* [Extrait à lire]:
En Août 1830, il est chef de bataillon dans la Garde nationale, poste dont il démissionne en juin 1832.
Le vie militaire est terminée pour lui, mais quitter l'uniforme ne suffit pas à se déprendre de ce qui a été ambition et tradition familiales, fascination tout autant que rejet. Il est temps pour lui de regarder de plus près cette autre part de sa vie. Dans Servitude..., le narrateur, dans la première comme dans la deuxième partie, confie cette dualité de son existence, la nuit à la poésie, le jour à l'armée. Par là, l'oeuvre peut apparaître comme un règlement de comptes, avec toute l'ambiguïté de l'expression, s'efforcer de clarifier une expérience de dix ans, et dire enfin ce que le militaire ne pouvait se permettre d'exprimer ouvertement.

* [Consigne 1]: Filtrez les entrées en recopiant chaque ligne qui contient la chaîne "Viewport", en tenant compte de la casse.
* [Consigne 2]: Rédigez la suite de l'extrait consacré à l'abandon de la vie militaire et à Servitude..., en reprenant après sa dernière phrase.
L'extrait et les entrées n'ont aucun lien entre eux.

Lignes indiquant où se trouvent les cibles
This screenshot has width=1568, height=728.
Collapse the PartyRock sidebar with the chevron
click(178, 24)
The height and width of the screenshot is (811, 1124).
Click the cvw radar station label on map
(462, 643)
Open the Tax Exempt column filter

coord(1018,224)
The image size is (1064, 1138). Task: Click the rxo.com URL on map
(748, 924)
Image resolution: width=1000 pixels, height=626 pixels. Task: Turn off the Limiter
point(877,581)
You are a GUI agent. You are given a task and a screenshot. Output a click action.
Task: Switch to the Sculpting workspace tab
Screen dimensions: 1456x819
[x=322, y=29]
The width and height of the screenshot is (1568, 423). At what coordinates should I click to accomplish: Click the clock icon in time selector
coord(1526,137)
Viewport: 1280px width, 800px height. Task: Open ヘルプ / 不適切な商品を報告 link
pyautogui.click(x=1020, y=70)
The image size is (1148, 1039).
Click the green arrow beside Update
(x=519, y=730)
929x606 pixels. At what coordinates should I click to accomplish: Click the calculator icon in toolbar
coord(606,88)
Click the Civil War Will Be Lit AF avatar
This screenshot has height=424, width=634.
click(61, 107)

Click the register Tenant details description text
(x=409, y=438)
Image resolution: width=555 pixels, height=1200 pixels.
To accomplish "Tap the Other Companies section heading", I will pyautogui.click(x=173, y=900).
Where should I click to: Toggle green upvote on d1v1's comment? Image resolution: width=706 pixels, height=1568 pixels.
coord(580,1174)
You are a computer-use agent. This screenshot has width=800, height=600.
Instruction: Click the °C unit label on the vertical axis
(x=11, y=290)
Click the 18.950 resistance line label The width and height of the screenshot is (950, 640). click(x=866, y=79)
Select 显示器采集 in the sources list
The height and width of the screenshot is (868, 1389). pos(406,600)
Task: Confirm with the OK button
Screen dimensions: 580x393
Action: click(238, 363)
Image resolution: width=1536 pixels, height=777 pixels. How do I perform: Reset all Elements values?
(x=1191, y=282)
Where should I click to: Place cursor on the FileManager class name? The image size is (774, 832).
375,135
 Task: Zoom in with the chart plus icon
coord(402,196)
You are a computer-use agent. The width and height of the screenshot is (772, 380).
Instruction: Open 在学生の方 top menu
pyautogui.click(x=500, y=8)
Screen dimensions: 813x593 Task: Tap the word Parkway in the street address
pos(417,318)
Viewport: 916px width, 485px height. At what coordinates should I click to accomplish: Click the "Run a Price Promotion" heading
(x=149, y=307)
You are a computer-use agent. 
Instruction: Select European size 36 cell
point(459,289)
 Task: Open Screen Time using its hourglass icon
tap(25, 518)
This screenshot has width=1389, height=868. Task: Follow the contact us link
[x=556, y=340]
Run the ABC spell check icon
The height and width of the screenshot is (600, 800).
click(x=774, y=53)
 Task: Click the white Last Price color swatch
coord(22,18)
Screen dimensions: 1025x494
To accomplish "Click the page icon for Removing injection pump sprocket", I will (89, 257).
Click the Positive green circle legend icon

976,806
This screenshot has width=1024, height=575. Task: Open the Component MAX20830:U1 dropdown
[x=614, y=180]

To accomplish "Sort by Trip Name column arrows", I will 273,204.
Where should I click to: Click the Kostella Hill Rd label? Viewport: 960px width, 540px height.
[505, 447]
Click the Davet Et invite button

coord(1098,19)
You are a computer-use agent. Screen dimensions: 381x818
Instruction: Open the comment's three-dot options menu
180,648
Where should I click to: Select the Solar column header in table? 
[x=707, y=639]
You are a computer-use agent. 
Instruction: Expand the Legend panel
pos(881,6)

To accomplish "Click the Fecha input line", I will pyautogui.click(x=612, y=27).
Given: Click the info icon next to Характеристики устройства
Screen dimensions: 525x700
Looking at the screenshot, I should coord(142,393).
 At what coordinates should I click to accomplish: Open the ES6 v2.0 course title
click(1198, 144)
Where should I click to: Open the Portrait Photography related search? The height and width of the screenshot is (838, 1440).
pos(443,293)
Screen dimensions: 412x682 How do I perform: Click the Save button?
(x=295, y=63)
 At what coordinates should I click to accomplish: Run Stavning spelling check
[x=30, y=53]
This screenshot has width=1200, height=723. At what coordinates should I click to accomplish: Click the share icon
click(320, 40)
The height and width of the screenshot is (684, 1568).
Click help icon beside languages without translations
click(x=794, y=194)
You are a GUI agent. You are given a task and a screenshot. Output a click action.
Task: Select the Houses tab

* [Réponse finale 1]:
Viewport: 1280px width, 800px height. Task: Open ヘルプ / 不適切な商品を報告 link
Viewport: 916px width, 485px height. At what coordinates should I click to accomplish: Click the "Run a Price Promotion" heading
Where should I click to: Click the Kostella Hill Rd label? Viewport: 960px width, 540px height.

* [Réponse finale 2]:
Une oeuvre insolite

      Mais ce qui semblait s'annoncer comme un roman, ou des "histoires de guerre" (dans les notes citées du "Journal") s'offre au lecteur de 1835 comme une oeuvre devant laquelle il hésite, a-t-il affaire à un essai comme le titre semble l'annoncer ? Servitude et Grandeur militaires, en effet, fait écho à un célébre texte de Montesquieu dont le titre est souvent résumé par Grandeur et décadence des Romains (1734). Un terme négatif "servitude" qui regrouperait toutes les obligations et les contraintes des militaires et un terme positif laissant imaginer que la grandeur dépasserait et transcenderait ces servitudes. Par la même occasion, le titre, en raison de l'adjectif "militaires", semble plutôt se rapporter à un ensemble de valeurs (servitudes : discipline, obéissance, etc.  ; grandeur, honneur, sacrifice, etc.) qu'à un regard sociologique, à une analyse des activités et des situations de la vie militaire. Les premiers chapitres, réflexifs, corroborent cette impression, puisqu'ils abordent l'armée en général, et le soldat comme entité et non comme individu.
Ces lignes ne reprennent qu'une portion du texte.